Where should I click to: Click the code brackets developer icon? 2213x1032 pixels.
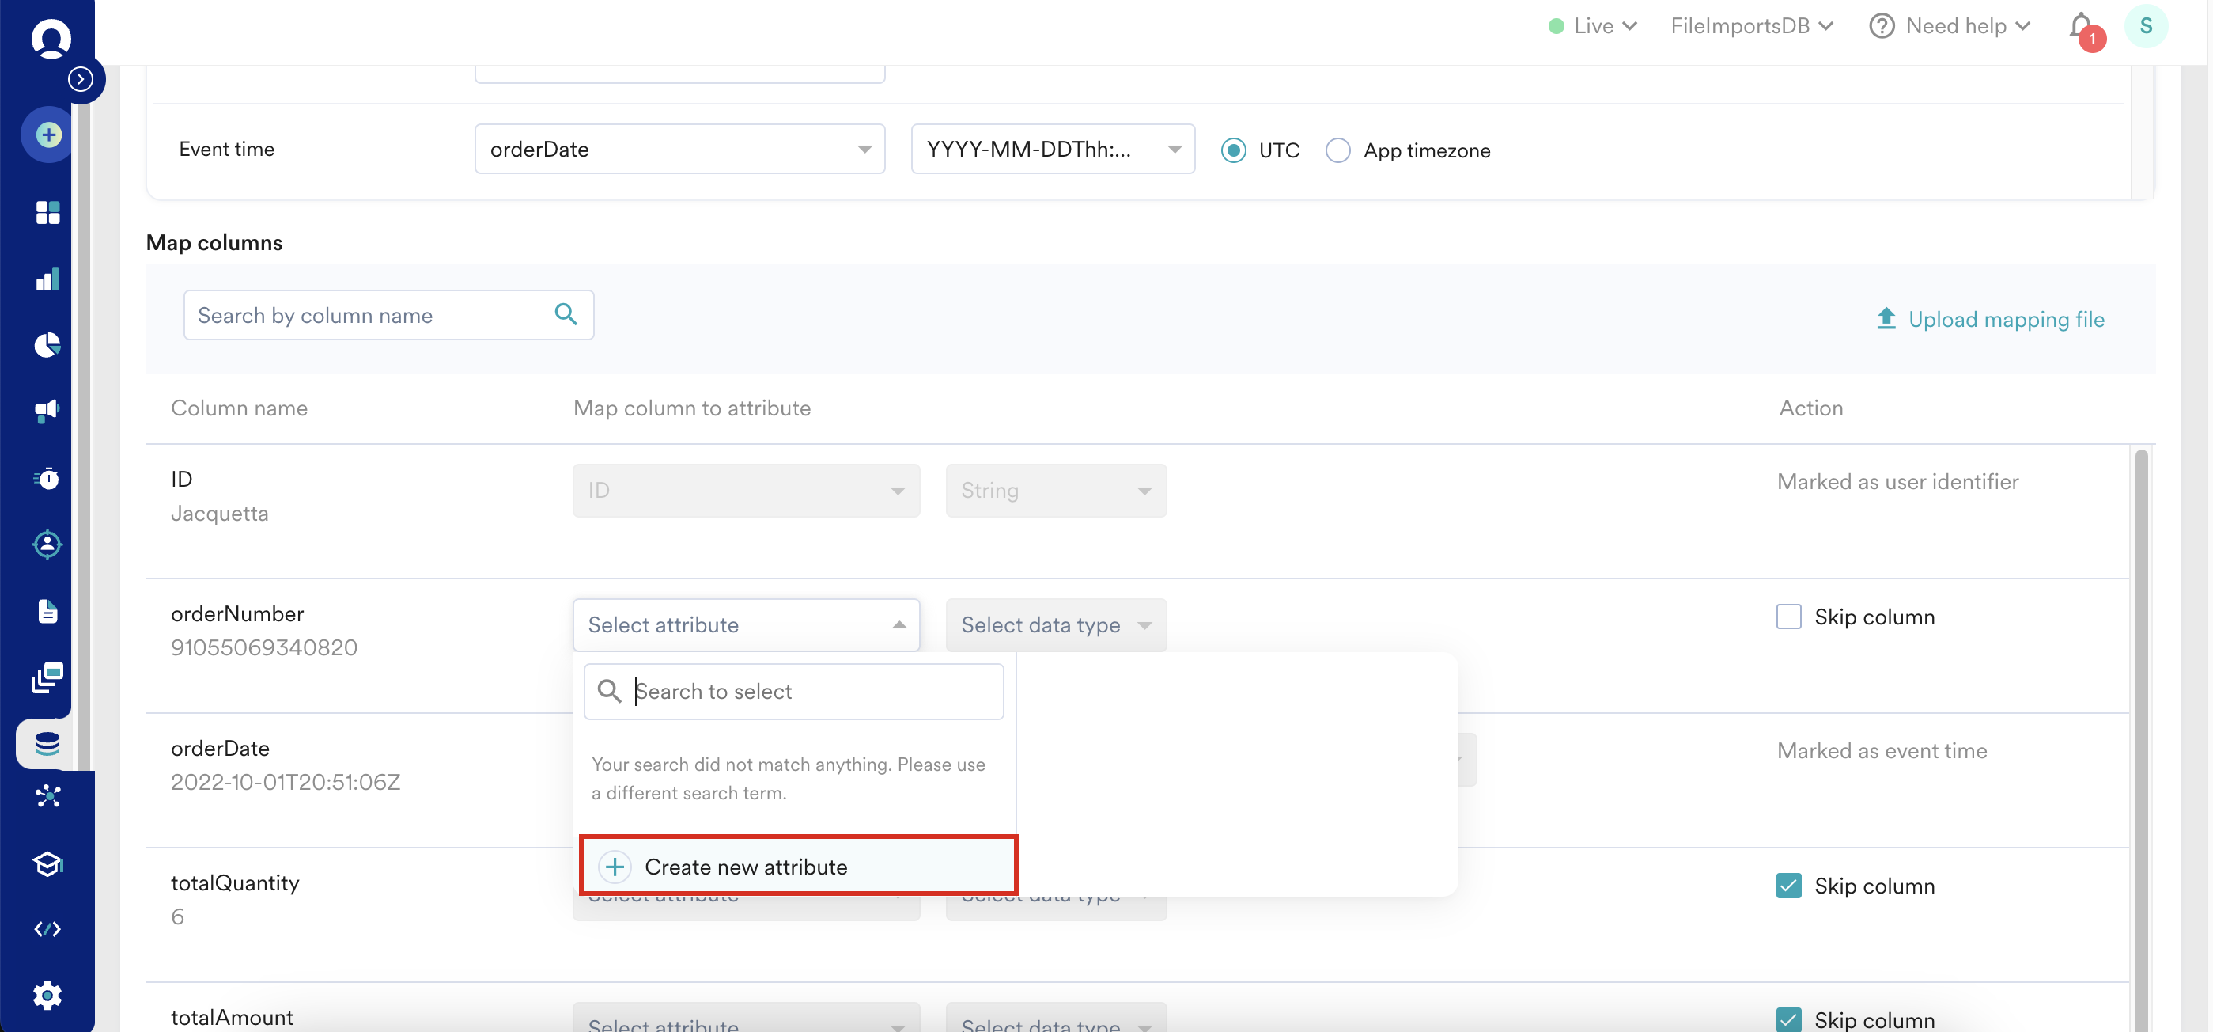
----------
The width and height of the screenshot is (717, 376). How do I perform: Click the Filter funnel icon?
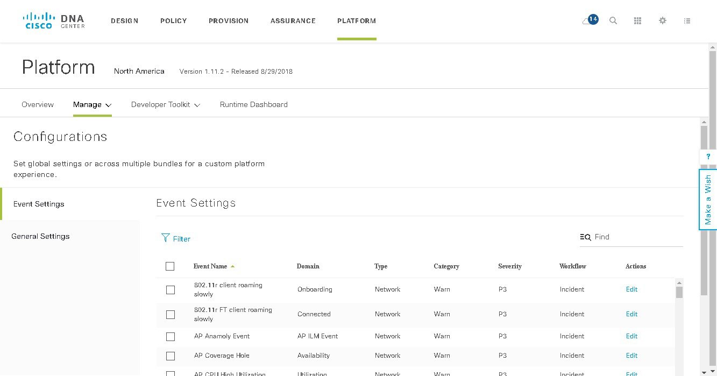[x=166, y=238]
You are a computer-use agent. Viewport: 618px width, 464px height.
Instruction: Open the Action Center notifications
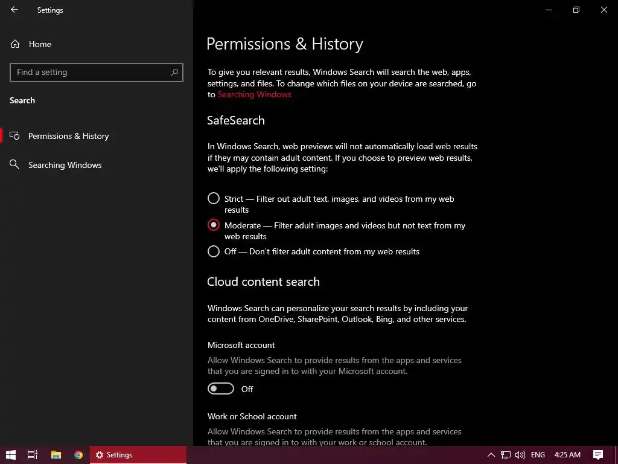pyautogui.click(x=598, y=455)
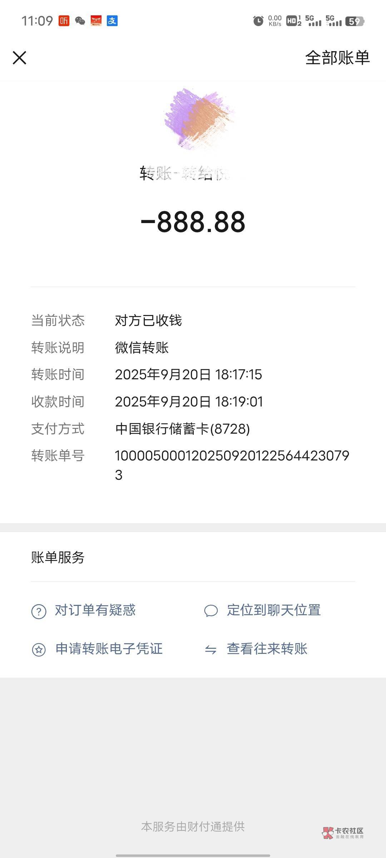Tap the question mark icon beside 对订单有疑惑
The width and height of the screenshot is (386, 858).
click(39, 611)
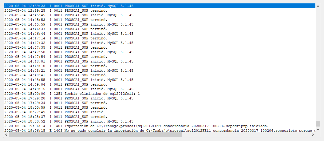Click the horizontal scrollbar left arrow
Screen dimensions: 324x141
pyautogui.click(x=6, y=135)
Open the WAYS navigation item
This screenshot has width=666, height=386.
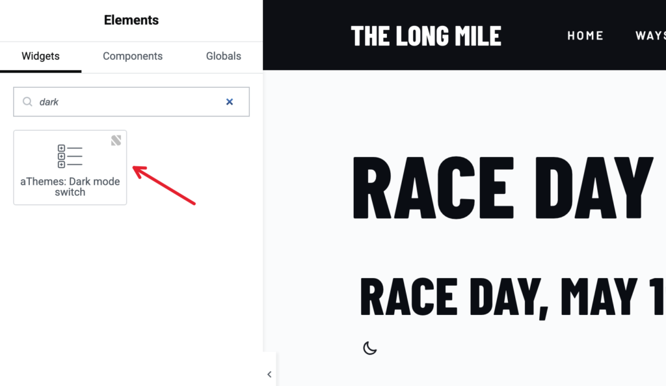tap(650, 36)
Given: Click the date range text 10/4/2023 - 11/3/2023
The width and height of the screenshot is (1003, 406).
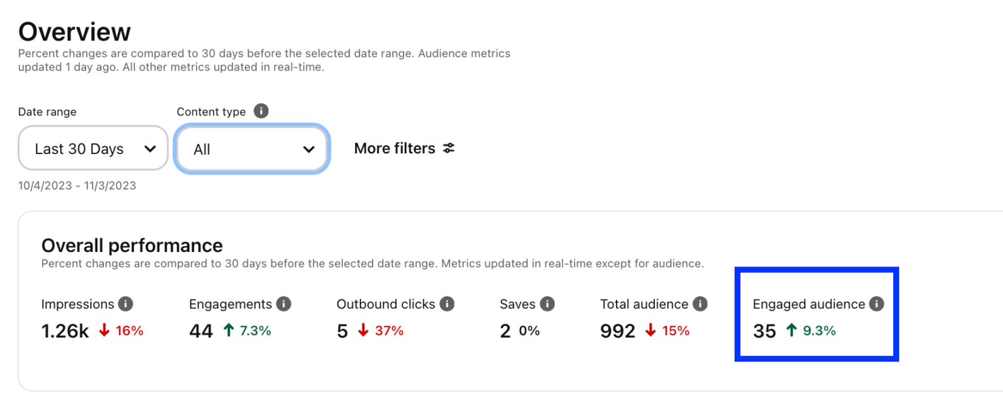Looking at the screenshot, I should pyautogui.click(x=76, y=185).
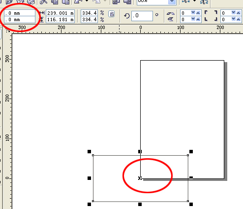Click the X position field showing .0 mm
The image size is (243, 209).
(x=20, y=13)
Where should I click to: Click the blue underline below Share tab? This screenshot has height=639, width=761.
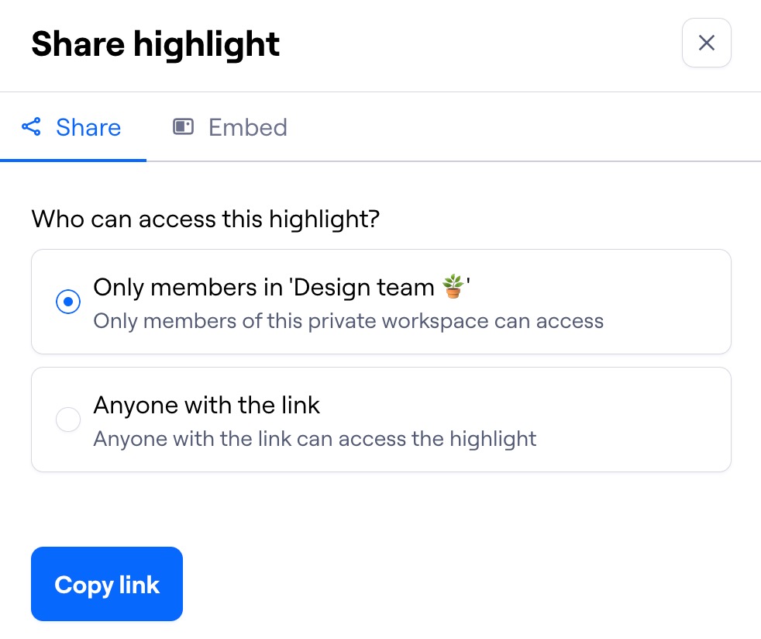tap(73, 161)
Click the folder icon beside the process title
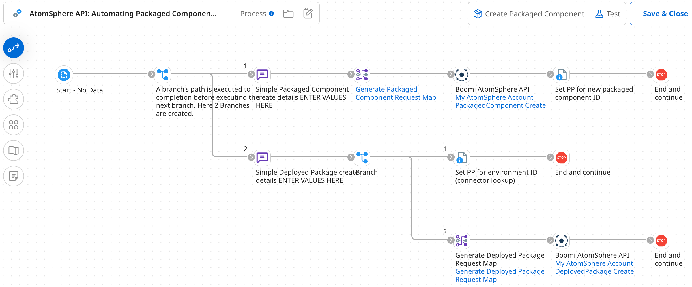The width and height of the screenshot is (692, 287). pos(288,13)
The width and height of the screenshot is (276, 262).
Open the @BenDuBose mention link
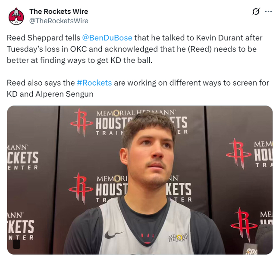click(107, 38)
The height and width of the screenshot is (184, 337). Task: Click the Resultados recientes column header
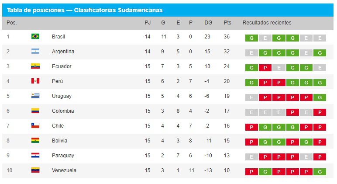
----------
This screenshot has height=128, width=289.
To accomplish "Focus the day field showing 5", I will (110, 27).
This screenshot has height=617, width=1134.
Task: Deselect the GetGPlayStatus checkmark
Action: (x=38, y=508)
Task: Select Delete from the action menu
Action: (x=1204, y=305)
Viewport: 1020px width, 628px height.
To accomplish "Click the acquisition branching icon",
----------
Duplicate every line of the entries above, from the line that contains "Click the folder" down to the line that contains "The height and", including both of those lines. Omit the pictures from your answer.

» **Correct output**:
Click the folder icon beside the process title
The width and height of the screenshot is (692, 287). pos(288,13)
The width and height of the screenshot is (276, 262).
Open the @BenDuBose mention link
click(107, 38)
The height and width of the screenshot is (184, 337). Task: Click the Resultados recientes column header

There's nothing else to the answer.